Kata yang satu ini sangat banyak kita baca
atau kita dengar di bulan ini. Bulan Agustus dimana kita memang memperingati
hari kemerdekaan negara kita tercinta ini setiap tahunnya.
Seperti
kata lainnya, kata “merdeka” mempunyai banyak arti, dan penerjemahannya tentu
saja dapat dilihat dari sisi manapun. Tergantung siapa yang menerjemahkannya,
dari sudut pandang mana si penerjemah melihatnya. Bahkan “merdeka” dalam kaca
mata seorang pendaki-pun menurut saya pasti berbeda-beda. Bisa jadi berbeda
pemahaman karena perbedaan umur si pendaki, berbeda pemahaman karena jam
terbang si pendaki, atau bisa juga berbeda pemahaman karena kadar kegantengan
si pendaki itu sendiri – sampai di sini saya pake pomade dan nyisir dulu. Bagi
anda sahabat pendaki yang memahami “merdeka” dengan ukuran pemahaman
berdasarkan kecentilan, silahkan jika mau pake parfum terlebih dahulu, setelah
itu boleh melanjutkan baca tulisan ini lagi – , lanjut…
Contohnya,
bagi saya pribadi, dalam visi saya sebagai seorang pendaki, merdeka itu
seharusnya harga tiket pesawat tidak menjajah saya, sehingga jika saya ingin
naik gunung dimanapun di nusantara ini, kocek saya tidak terkuras sampai ke
dasarnya. Artinya? Saya akui bahwa sebagai pendaki saya masih belum merdeka.
Bagi
anda sahabat pendaki, dalam visi sebagian dari anda, bisa jadi “merdeka” itu
adalah ketika jatah cuti selama dua belas hari dalam setahun tidak cukup!

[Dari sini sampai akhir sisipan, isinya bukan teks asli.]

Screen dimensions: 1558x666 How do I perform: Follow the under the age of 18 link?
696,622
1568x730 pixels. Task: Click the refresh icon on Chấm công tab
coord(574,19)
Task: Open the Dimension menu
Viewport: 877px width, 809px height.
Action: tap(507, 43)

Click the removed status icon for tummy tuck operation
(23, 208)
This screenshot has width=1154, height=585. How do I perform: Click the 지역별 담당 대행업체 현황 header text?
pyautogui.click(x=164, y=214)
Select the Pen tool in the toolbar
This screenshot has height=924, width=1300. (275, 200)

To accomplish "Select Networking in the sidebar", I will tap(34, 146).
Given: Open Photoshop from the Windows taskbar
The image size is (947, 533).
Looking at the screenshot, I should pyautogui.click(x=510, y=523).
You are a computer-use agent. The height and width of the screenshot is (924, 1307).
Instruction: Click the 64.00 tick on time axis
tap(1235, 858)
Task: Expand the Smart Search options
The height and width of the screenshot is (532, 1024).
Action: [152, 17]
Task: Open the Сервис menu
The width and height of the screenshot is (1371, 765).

Sehingga saat masa cuti itu habis dipakai untuk berbagai macam keperluan,
tetiba gebetan kamu ngajak naik gunung. Nah, situasi ini dapat kamu gunakan
nantinya untuk memperlancar pedekate – baca; pendekatan – kamu yang tentunya di
suatu pos bayangan sana bisa kamu ungkapkan perasaan hatimu ke si dia. Namun apalah
daya, jatah cuti sudah selesai, dan kamu harus merelakan si doi ditemani
sahabatmu yang yang lagi santai – nganggur – untuk menemaninya di jalur.
Kamu
sahabat pendaki, sedang dijajah oleh pekerjaanmu. Gamangnya lagi, kamu sedang
diokupansi oleh sahabatmu sendiri. Rasa
gamang itu akan semakin perih saat calon doi mu setelah turun gunung malah
resmi jadi doi sahabatmu. Harus kamu akui bahwa kamu belum merdeka!
Kamu,
sahabat pendaki lainnya, tentunya mempunyai banyak hal yang membuat kamu belum
merdeka sebagai pendaki. Coba renungkan sejenak! Bisa jadi satu atau dua alasan
yang sedang menjajahmu. Tidak dapat restu dari orang tua untuk naik gunung? Budget untuk naik gunung tidak terkumpul
tepat waktu, atau kesehatanmu yang tidak memungkinkan. Bisa jadi kekasihmu
mengultimatum putus, jika kamu naik gunung tanpa seizinnya. Kamu bisa ajah
bilang, “lebih baik putus dengan kekasih hati daripada gak bisa naik gunung”.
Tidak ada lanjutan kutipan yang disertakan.